WHAT TO WORK ON -
Copy each of the entries below word for word, leaving out the pictures.

EXCERPTED RECORDS -

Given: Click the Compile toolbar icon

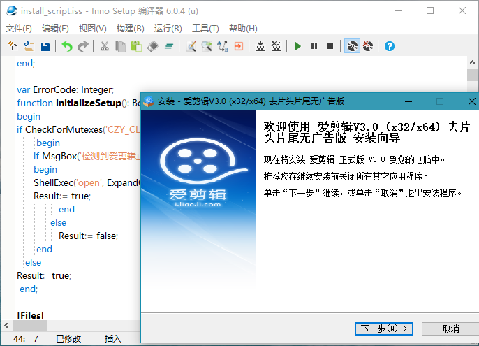Looking at the screenshot, I should (260, 46).
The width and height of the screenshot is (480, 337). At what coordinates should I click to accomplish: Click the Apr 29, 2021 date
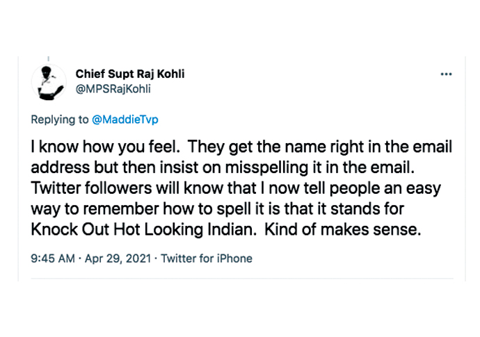pos(118,258)
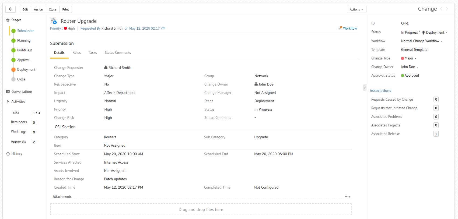Click the Conversations chat icon
The image size is (458, 219).
point(8,92)
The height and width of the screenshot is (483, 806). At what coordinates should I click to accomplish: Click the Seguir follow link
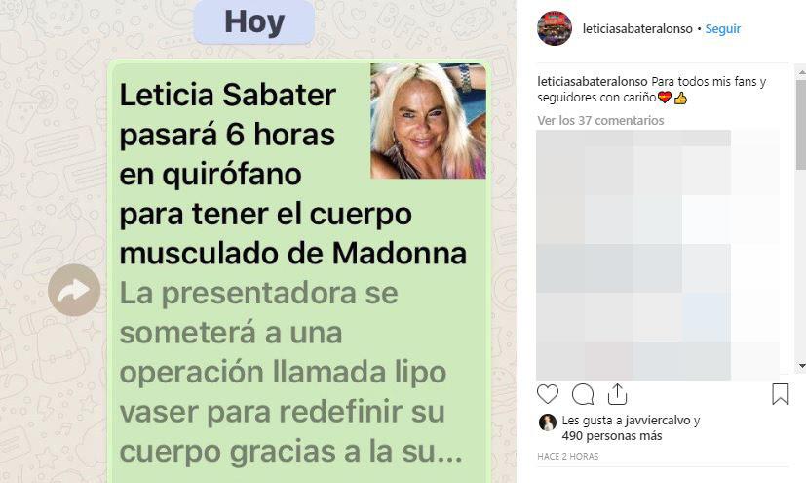723,29
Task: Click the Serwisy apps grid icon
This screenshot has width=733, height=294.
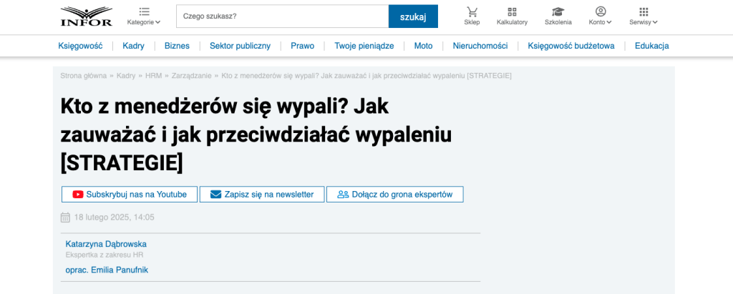Action: [x=644, y=11]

RESPONSE -
Given: Click the Compile toolbar icon

Looking at the screenshot, I should (260, 46).
The width and height of the screenshot is (480, 337). At what coordinates should I click to accomplish: Click the Apr 29, 2021 date
pos(118,258)
Click the Conversations chat icon
The image size is (458, 219).
point(8,92)
The height and width of the screenshot is (483, 806). At what coordinates should I click to accomplish: Click the Seguir follow link
723,29
Task: Click the Serwisy apps grid icon
This screenshot has width=733, height=294.
Action: [x=644, y=11]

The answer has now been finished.